Part 2 (using Newtons Second):
We want to know the speed of the block at $t = 5$ seconds.
From part 1 we know that the block doesn't start to move until time $ t = 2$ seconds.
From newtons second law we have
$$ F = ma $$
Where $F$ is the net force. This net force will be $F_n = F_p - F_f$ (push - friction).
$$ F_p = 3t $$
$$ F_f = \mu_k m g = \mu_k g = 0.55(10) = 5.5 $$
Then we have
$$ F_n = 3t - 5.5 = ma = a $$
So this is our acceleration function, integration of this gives us velocity as
$$ v = \frac{3}{2}t^2 - 5.5t $$
The constant of integration is dropped as initial velocity is zero.

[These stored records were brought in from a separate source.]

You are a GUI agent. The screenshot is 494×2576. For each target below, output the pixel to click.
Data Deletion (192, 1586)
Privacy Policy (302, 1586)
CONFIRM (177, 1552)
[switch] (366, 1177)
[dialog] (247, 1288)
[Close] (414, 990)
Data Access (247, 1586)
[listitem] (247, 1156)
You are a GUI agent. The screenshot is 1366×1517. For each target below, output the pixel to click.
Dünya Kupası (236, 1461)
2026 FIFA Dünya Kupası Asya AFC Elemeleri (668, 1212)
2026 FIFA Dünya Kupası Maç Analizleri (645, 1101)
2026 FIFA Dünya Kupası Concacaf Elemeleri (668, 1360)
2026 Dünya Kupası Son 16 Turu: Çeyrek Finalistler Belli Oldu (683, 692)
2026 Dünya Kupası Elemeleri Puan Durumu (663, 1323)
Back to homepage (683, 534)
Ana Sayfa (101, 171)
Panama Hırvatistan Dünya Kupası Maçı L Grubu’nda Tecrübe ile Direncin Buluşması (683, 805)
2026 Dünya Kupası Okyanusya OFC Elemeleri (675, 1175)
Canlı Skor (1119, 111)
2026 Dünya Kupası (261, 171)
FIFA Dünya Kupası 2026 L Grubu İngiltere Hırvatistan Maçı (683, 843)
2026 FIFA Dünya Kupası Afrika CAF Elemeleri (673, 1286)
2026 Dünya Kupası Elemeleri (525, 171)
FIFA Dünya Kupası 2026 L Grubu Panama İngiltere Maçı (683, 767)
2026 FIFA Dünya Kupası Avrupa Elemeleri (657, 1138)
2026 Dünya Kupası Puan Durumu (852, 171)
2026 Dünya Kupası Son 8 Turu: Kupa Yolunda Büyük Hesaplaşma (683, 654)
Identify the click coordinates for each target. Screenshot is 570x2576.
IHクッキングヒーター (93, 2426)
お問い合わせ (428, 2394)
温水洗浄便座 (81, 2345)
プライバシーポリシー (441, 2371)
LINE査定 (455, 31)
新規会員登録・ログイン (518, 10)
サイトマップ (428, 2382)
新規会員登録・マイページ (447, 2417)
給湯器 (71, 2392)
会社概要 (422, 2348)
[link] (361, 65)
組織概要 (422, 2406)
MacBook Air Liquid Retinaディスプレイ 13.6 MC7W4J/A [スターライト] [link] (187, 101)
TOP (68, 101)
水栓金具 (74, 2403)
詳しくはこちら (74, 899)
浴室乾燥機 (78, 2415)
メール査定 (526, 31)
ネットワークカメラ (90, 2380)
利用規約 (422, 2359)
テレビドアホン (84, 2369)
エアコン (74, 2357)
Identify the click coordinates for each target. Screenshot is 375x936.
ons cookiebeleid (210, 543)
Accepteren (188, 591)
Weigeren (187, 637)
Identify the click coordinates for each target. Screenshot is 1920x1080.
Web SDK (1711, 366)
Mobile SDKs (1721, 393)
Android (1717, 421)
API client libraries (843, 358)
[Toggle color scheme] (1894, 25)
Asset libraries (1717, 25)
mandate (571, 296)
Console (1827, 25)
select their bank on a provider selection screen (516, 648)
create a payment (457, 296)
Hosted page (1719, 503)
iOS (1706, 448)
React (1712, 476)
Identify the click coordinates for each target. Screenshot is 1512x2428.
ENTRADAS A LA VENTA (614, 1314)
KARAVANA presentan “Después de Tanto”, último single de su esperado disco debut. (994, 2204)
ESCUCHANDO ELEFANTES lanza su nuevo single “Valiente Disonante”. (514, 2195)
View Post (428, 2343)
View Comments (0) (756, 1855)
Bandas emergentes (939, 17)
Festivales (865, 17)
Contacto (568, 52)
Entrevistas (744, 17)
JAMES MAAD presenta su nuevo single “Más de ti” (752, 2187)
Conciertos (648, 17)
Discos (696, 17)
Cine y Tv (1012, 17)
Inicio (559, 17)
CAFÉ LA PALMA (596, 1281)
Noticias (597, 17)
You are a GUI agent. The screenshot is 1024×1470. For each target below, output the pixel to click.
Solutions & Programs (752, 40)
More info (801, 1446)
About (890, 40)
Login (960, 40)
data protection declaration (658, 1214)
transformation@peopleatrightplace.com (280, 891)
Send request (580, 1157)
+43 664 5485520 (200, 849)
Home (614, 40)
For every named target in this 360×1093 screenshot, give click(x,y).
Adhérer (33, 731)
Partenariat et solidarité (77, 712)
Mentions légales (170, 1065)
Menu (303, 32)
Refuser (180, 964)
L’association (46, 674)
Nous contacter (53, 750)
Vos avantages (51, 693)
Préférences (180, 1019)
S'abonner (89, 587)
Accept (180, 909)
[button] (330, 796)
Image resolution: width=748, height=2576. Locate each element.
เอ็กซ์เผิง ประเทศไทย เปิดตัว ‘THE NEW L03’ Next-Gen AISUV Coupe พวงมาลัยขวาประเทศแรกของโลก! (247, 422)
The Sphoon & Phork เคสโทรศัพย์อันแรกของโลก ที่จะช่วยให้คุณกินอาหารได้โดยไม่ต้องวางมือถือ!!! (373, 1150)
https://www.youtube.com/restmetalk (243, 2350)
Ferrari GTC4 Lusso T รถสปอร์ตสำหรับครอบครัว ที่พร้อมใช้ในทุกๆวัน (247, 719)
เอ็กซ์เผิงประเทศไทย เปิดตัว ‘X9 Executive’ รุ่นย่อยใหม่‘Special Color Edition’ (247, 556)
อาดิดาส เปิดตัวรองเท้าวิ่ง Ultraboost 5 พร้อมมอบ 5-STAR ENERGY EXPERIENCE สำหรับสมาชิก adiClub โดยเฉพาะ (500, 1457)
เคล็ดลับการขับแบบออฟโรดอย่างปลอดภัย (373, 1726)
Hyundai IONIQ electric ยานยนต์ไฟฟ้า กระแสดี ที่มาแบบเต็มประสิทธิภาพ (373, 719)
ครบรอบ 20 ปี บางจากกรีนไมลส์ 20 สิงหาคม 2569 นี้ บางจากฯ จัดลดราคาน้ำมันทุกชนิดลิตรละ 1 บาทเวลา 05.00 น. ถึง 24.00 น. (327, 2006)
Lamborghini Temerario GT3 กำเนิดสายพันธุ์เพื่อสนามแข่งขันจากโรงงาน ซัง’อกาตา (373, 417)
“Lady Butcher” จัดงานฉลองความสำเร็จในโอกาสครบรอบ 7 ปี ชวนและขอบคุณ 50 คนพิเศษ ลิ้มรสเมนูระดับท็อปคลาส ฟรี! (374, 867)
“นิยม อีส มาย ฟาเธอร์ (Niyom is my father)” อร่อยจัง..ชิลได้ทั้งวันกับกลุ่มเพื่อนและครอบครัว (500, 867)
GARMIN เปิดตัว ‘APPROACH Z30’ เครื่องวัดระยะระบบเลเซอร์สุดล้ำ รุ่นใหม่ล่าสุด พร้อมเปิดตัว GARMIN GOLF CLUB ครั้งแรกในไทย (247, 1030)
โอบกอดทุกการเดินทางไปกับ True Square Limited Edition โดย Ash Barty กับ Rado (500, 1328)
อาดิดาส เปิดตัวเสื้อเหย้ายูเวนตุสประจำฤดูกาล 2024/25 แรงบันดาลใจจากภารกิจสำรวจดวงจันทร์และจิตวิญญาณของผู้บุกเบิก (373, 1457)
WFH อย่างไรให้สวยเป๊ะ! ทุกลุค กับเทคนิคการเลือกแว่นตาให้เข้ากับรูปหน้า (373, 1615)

Therefore at time $t = 5$ seconds we have speed
$$ v = \frac{3}{2}(5^2) - 5.5(5) = 10 $$
this shows that the speed is 10 m/s at time $ t = 5$ seconds
Part 2 (using conservation of momentum):
Conservation of momentum states that
$$ p_{init} = p_{final} $$
We also have Impulse as
$$ I = F \Delta t $$
Here $\Delta t = 3$ as we're moving from $t = 2$ to $t = 5$ seconds. We also have the net force as before, which is $F = ma = a = 3t - 5.5$
Which puts Impulse as
$$ I = (3t - 5.5) \times 3 = 9t - 16.5 $$
Using $I = \Delta p$ where $\Delta p = m(v_f - v_0)$, note that as $m = 1$ we have $\Delta p = (v_f - v_0)$, and here $v_0 = 0$, so we just have $\Delta p = v_f$.
Using this gives
$$ I = 9t - 16.5 = v_f $$
Inputting $t = 5$ gives
$$ v_f = 45 - 16.5 = 28.5 $$
So
So for part 1 I got $t = 2$ seconds
For Part 2 (using Newtons) I got $v = 10$
For Part 2 (using momentum) I got $v = 28.5$
So clearly something here is wrong as I have inconsistent results, I'm not sure what though.